Murray & Roberts’s (M&R) share price sank 5.23% yesterday after releasing a trading update showing it expects to report a major loss for the six months to December 31, after it encountered liquidity problems last year.
The interim headline loss per share is expected to slump to between 323 to 321 cents per share for the interim period compared with 13 cents per share profit at the same time, the year before.
Shareholders have taken a cold bath this year as M&R’s financial position tightened – the R2.51 that it traded at yesterday is well below the R12.60 that the share traded at a year ago.
The diluted headline loss per share from continuing operations was expected to fall to between 33 to 28 cents, compared with a 29 cents profit a year ago.
M&R’s liquidity has over 12 months to the end of last year come under pressure from the impact of the pandemic and the conflict in Ukraine, especially on its Australian subsidiary Clough’s portfolio of fixed-price contracts.
The group in October put a key Australian subsidiary, Murray & Roberts Pty Ltd (MRPL), under administration.
Then in December, the planned disposal by M&R to Webuild of its interests in Clough, the proceeds of which were planned to help deleverage M&R was terminated.

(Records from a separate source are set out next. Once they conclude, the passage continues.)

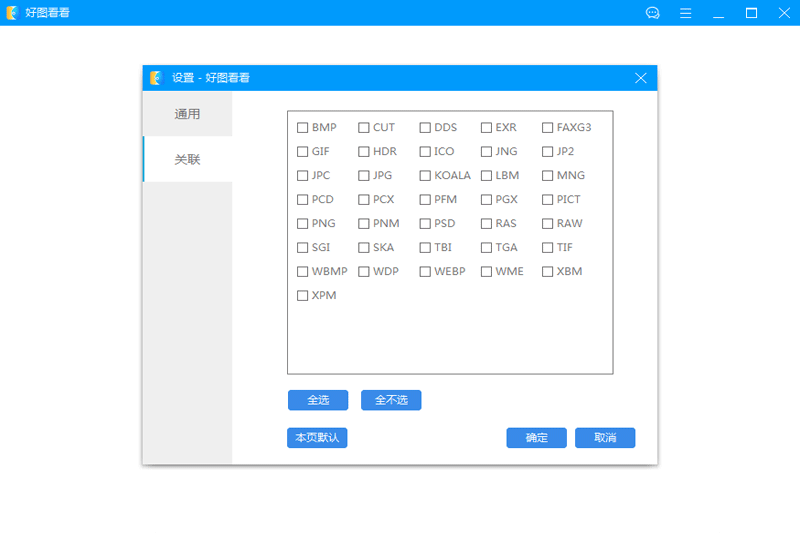Confirm settings with the 确定 button

(536, 438)

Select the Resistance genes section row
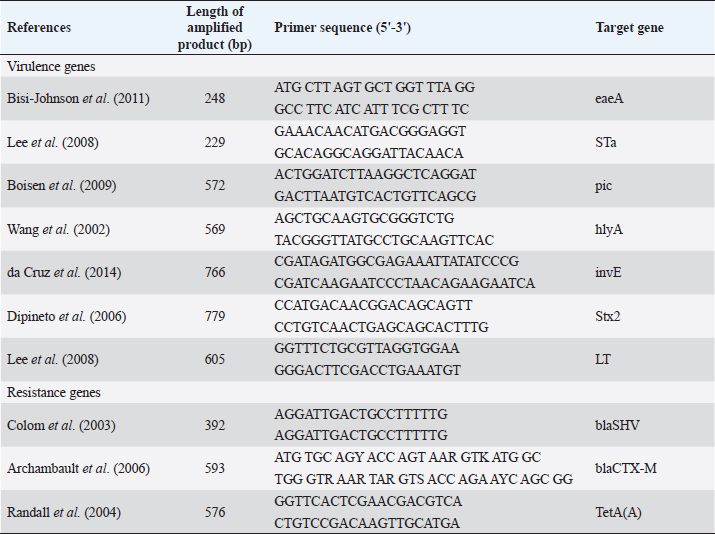(53, 393)
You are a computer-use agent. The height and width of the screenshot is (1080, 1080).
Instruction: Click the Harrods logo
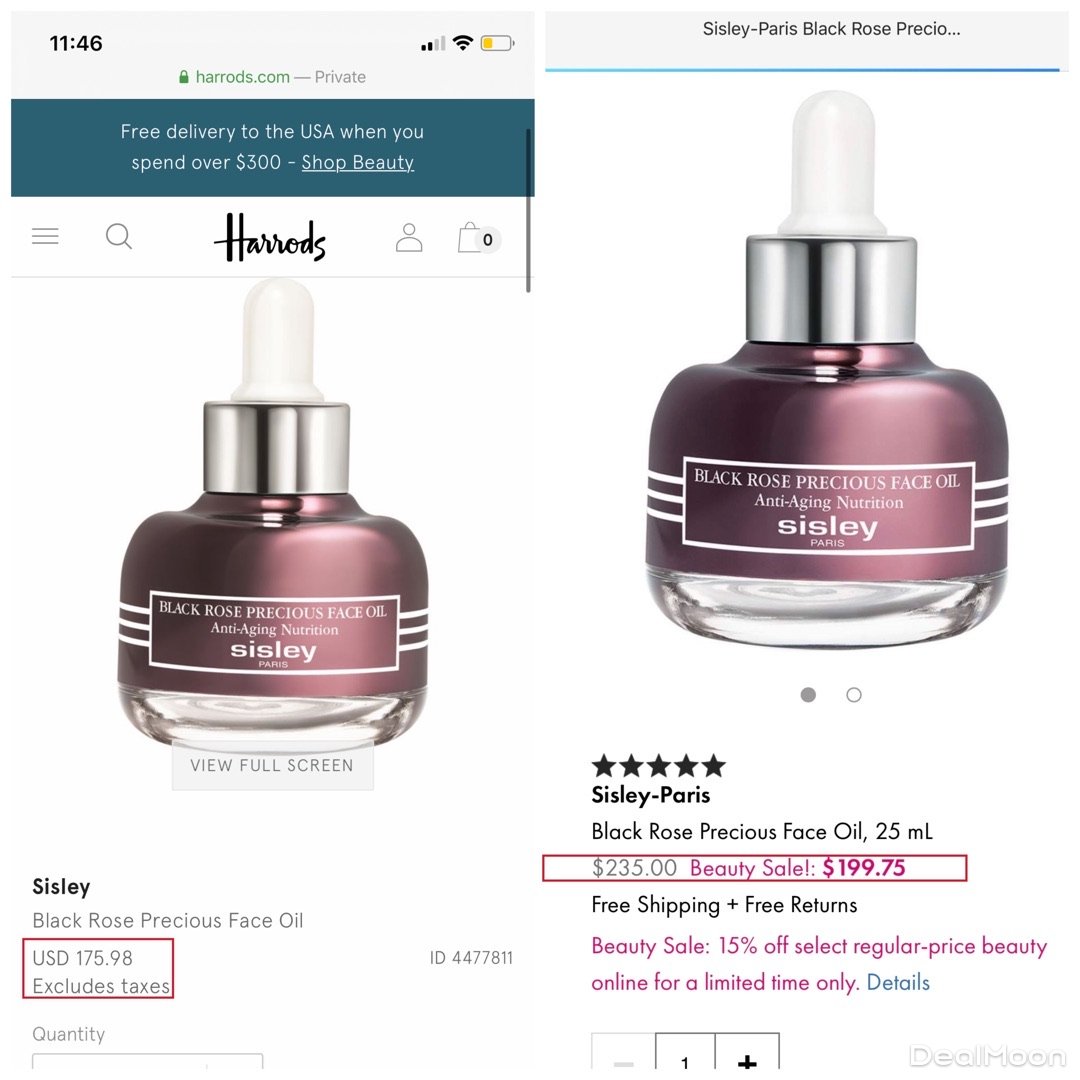tap(270, 237)
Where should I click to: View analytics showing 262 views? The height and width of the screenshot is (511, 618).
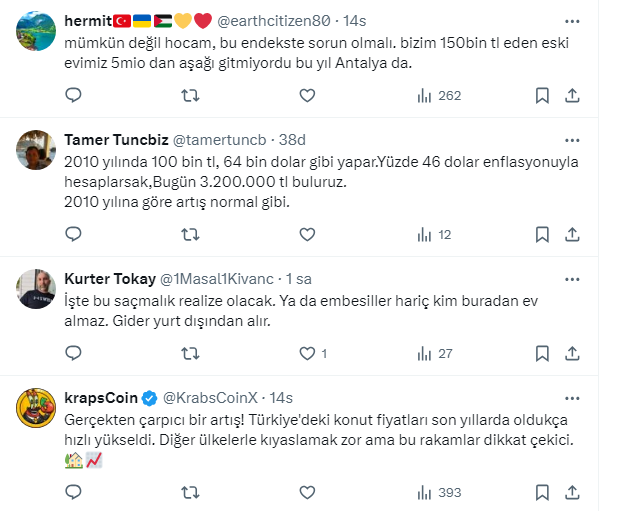coord(438,96)
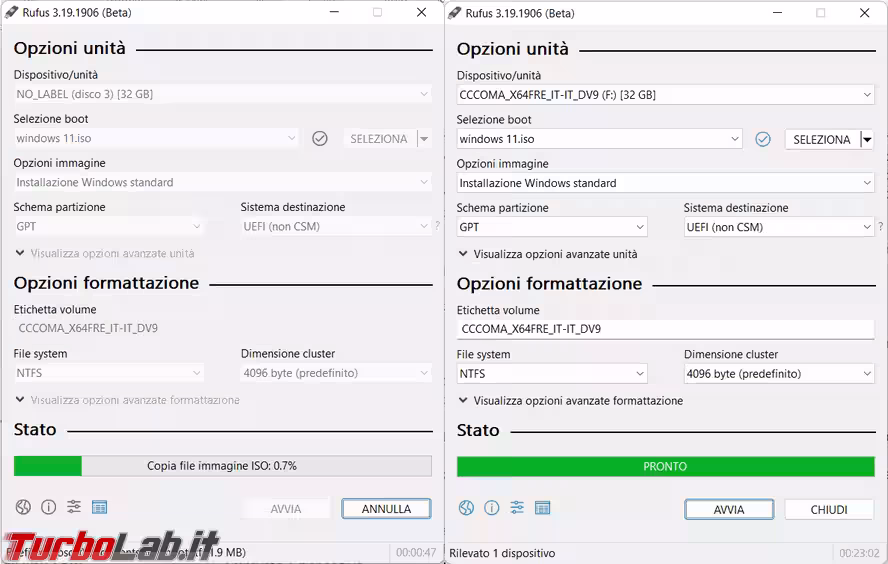Show the log icon in right window
888x564 pixels.
[542, 508]
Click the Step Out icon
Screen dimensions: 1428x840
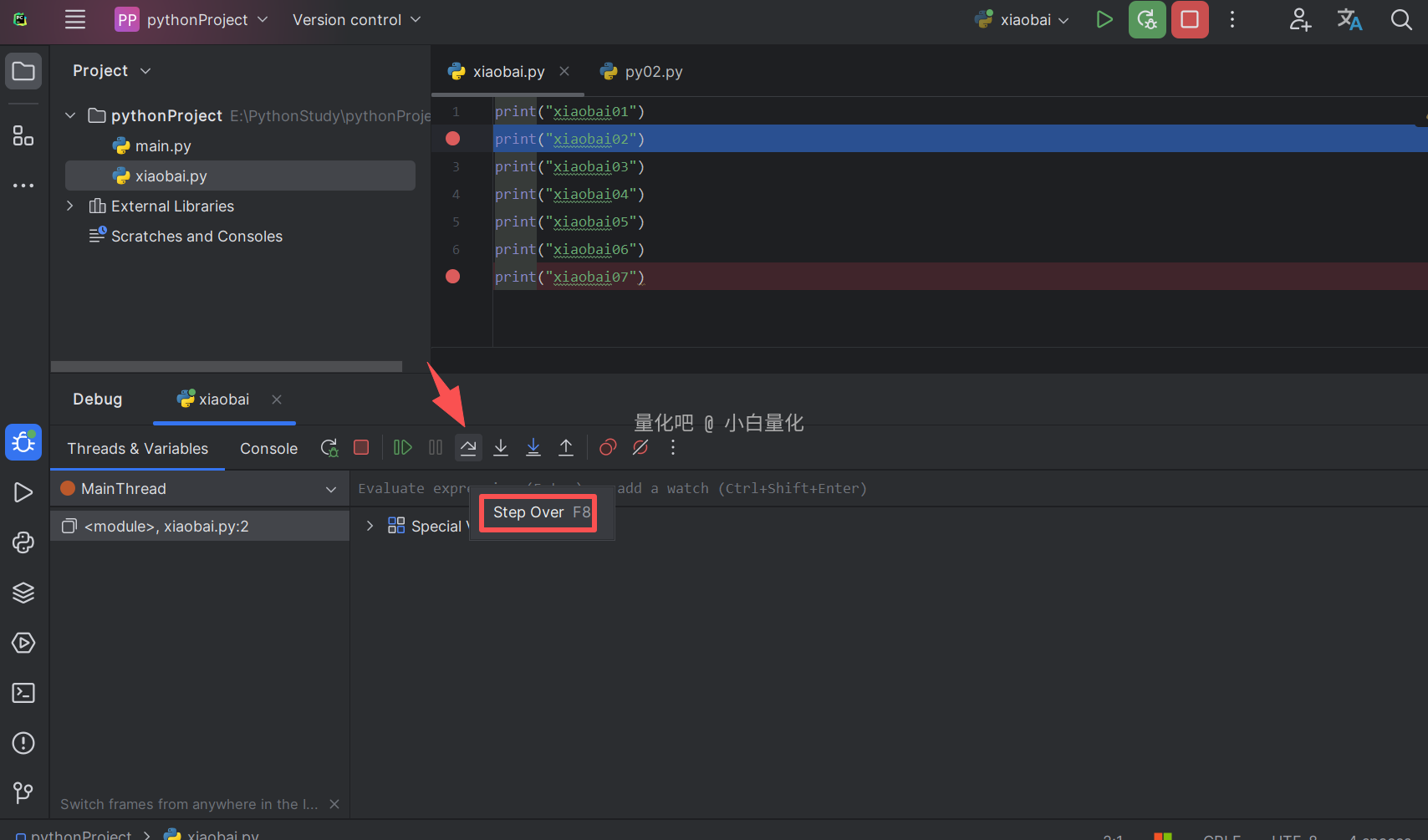pyautogui.click(x=566, y=448)
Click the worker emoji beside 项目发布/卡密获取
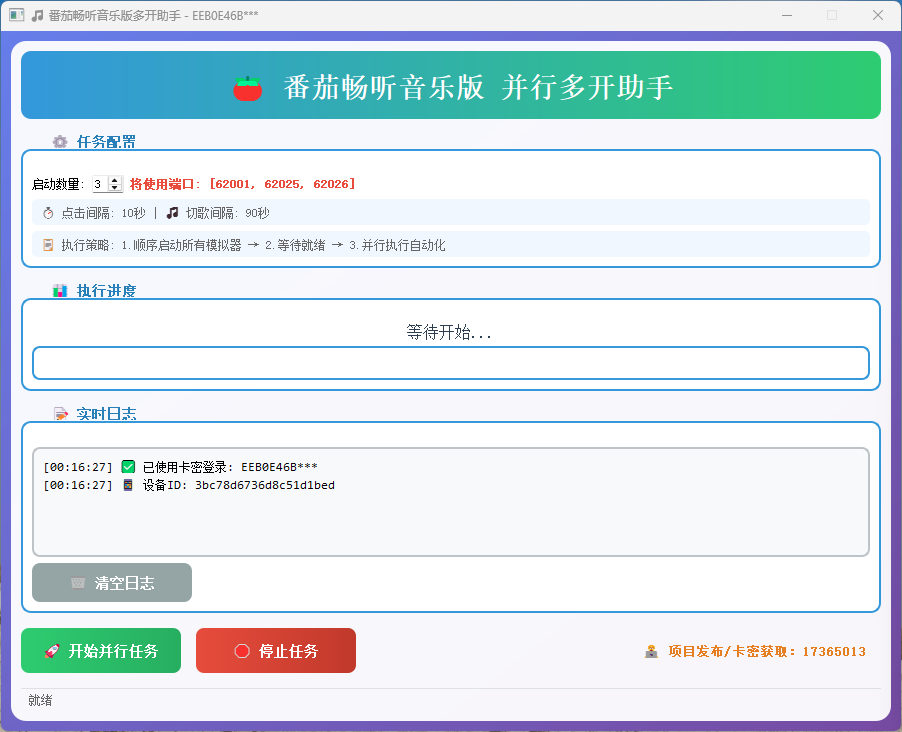 pyautogui.click(x=651, y=651)
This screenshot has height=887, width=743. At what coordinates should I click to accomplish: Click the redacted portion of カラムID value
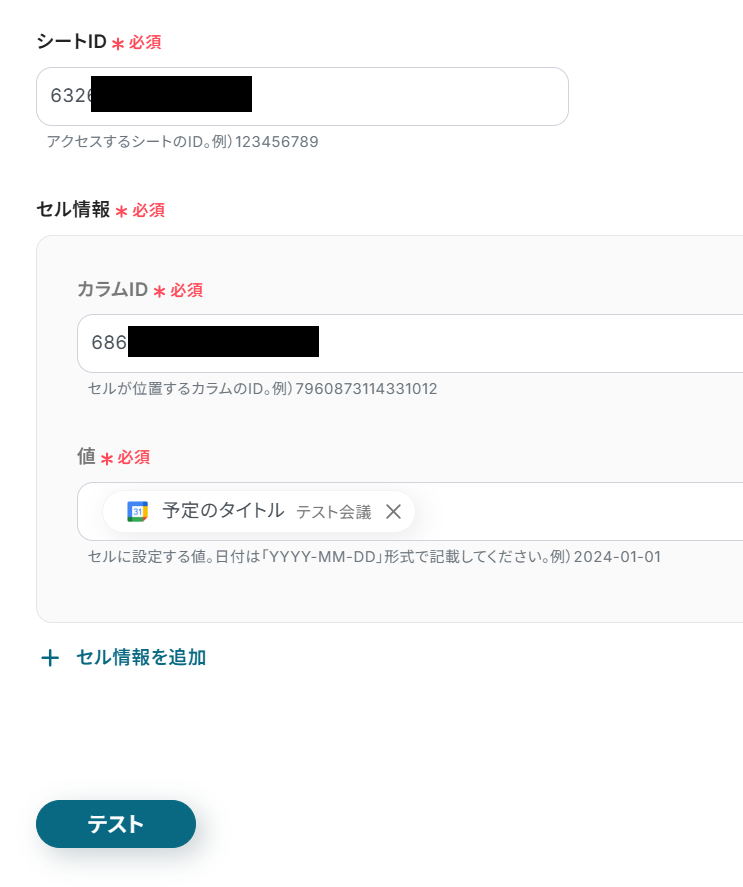coord(224,341)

Earlier this month, the group said the administration over Clough had been lifted and transfer of the company to Webuild took place on February 18, but there was no mention of a price.
Regarding the liquidity issues, the group said that specifically the disruption to supply chains, delays in project schedules and associated deferrals of milestone payments, as well as global inflation had added to an already difficult trading environment.
As a consequence of the voluntary administration, the group lost control of MRPL and its subsidiaries, which include RUC Cementation Mining Contractors, and MRPL and its subsidiaries were deconsolidated from the group from December 5, 2022.
The group is much smaller following the loss of its investment in MRPL and its subsidiaries, “and is currently navigating a challenging period considering its debt levels”, it said.
Options were being evaluated to de-lever the balance sheet.
As at December 31, 2022 the order book was R16.1 billion (2022 H1: R18bn excluding discontinued operations), and the project pipeline remained strong, M&R said.
The mining platform represents R14.1bn of the total order book and the power, water & industrial (PWI) platform represents R2bn.
M&R said its directors remained optimistic about prospects for its multinational mining platform, and the new opportunities for the PWI platform, specifically in the renewable energy and transmission sectors in South Africa. The interim results are expected to be published during March.